♪20 白の衝撃
「はい、お疲れさまです」
数回のコールの後、
「ああ、お疲れさま。お休みの日にごめん」
だから、こういう口調もなんだろうな、などと言ってしまってからそう思う。けれど、かといって急に直せるものでもなかった。
「いいえ、ちょうど退屈してたところで……。どうなさいました? もしかして、もう振られちゃいましたぁ?」
おどけた口調で明花が言う。
「いや、振られる前に
「――え?」
「ああ、いや、良いんだけど。あのさ、今日、夜空いてる? 知り合いのライブに誘われたんだけど、どうかな」
下手に言葉を区切ると、余計な詮索をされそうで、畳み掛けるように話した。
「ライブですか? 行きたいです! 私、大学の頃良くライブハウス行ってたんですよ! 何ていうバンドなんですか?」
嬉しそうな明花の声を聞いて安心する。よく考えたら、こういうのが苦手な子だっているのだ。その可能性を全く考えていなかったことに気付いて、少しだけ背中に汗をかいた。
しかし……。
「バンド名……、そう言えばまだ聞いてなかったな……」
「え? 知り合いなのにですか?」
「すっかり忘れてた……」
「先輩、プライベートでは意外とうっかりさんですね……」
まさか、こんな局面で自分の意外性を見せる結果になるとは……。カッコ悪いな、俺……。

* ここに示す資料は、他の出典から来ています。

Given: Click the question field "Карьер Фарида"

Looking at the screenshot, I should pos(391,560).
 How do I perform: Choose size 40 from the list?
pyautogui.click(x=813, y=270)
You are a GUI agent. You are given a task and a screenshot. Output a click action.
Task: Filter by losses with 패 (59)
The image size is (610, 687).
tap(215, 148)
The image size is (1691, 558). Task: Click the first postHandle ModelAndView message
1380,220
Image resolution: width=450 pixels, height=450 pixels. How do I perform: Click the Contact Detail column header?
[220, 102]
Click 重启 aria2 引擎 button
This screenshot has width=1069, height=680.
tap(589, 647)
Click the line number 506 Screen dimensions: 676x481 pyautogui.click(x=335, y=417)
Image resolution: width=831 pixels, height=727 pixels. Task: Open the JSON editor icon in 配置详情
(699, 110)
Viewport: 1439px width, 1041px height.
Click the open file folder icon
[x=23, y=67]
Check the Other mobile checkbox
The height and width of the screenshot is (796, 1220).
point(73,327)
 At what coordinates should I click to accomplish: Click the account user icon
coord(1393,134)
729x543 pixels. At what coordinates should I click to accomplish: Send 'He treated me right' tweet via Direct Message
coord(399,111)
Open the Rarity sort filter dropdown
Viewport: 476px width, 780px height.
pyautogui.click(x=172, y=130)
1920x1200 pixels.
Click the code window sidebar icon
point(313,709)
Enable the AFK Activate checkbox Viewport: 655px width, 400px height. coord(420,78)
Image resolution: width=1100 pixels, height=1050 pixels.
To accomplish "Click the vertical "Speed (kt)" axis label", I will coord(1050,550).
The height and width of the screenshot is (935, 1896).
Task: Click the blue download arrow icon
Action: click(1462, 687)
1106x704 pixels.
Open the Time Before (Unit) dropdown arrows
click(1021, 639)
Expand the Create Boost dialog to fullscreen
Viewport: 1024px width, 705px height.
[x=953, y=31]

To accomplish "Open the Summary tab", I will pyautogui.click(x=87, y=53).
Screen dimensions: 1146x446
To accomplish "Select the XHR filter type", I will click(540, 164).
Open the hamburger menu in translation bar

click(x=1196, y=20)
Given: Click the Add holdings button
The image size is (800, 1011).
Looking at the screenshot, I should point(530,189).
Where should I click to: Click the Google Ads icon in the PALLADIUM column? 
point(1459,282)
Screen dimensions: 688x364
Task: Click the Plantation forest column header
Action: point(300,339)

「まぁ、でも楽しみです。何時にどこへ行けば良いですか? 私、車出しましょうか?」
「いや、汀さんさえ良ければ打ち上げにも参加してほしいから、電車で行こう。たぶん、帰りは酒飲めない人がいるから何とかなると思う」
……オッさん、アッシーにする気満々でごめん!
「えぇー! 打ち上げも良いんですかぁ? やったぁ! 楽しいクリスマスになりそうですね!」
「いや、良かった。ほんとに……」
これでコガさんにどやされることもないな。などと考えて胸を撫で下ろす。
「――え?」
「ああ、いやいやこっちのこと。ライブは5時からなんだけど、時間とかはまた後で連絡するよ」
「わかりました」
電話を切り、携帯を持ったままソファの背もたれに身を預ける。
俺は後輩への電話で何でこんなに緊張してんだ。電話なんて、業務連絡で嫌ってほどかけてんだろ。
そうは思うものの。しかし、これは業務連絡とは違う。完全な私用である。
「俺ってこんなヘタレ野郎だったか……?」
そうぽつりと呟く。
「さて、シャワー浴びて洗濯もしちまうかな」
膝を叩いて気合を入れる。いまの、ちょっとオッさんぽかったな、と苦笑した。
洗面所に向かい、洗濯機を開けると、昨日入れたはずの汚れものがない。
「アキがやっといてくれたのか」
片付けは苦手だと言うものの、洗濯はそうでもないらしく、いつも家にいる
「――うん?」
乾燥機の奥に何やら白いものが入っている。おそらく、取り忘れたのだろう。
「母さんも良くやるんだよなぁ……。まぁ、単純に背が低くて見えにくいってだけだろうけど……」
ドラム式の洗濯機が欲しいなぁ。でもこれまだ使えるし。いや、でもウチの母親ならまだしも、アキの身長ならさすがに奥まで見えると思うけどなぁ。
そう呟きながら、取り忘れたものを回収する。
「――おぉ?」
引っ張り出してみると、男2人の生活ではなかなかお目にかかれないものである。というか、出さなくても感触が既に男物のそれではない。
「……ブ……ラジャー……。Cカップ……」
――あの野郎……! 女連れ込んでやがる!
さては、調理器具を洗ったのもそいつだな?
章灯は手早くシャワーを済ませ着替えると、ブラジャーをつかんだまま晶の部屋をノックした。
「おい、アキ、いるか?」
しかし、返事はない。携帯で時間を確認すると、もう2時だ。もしかしたら自分がシャワーを浴びている間に家を出たのかもしれない。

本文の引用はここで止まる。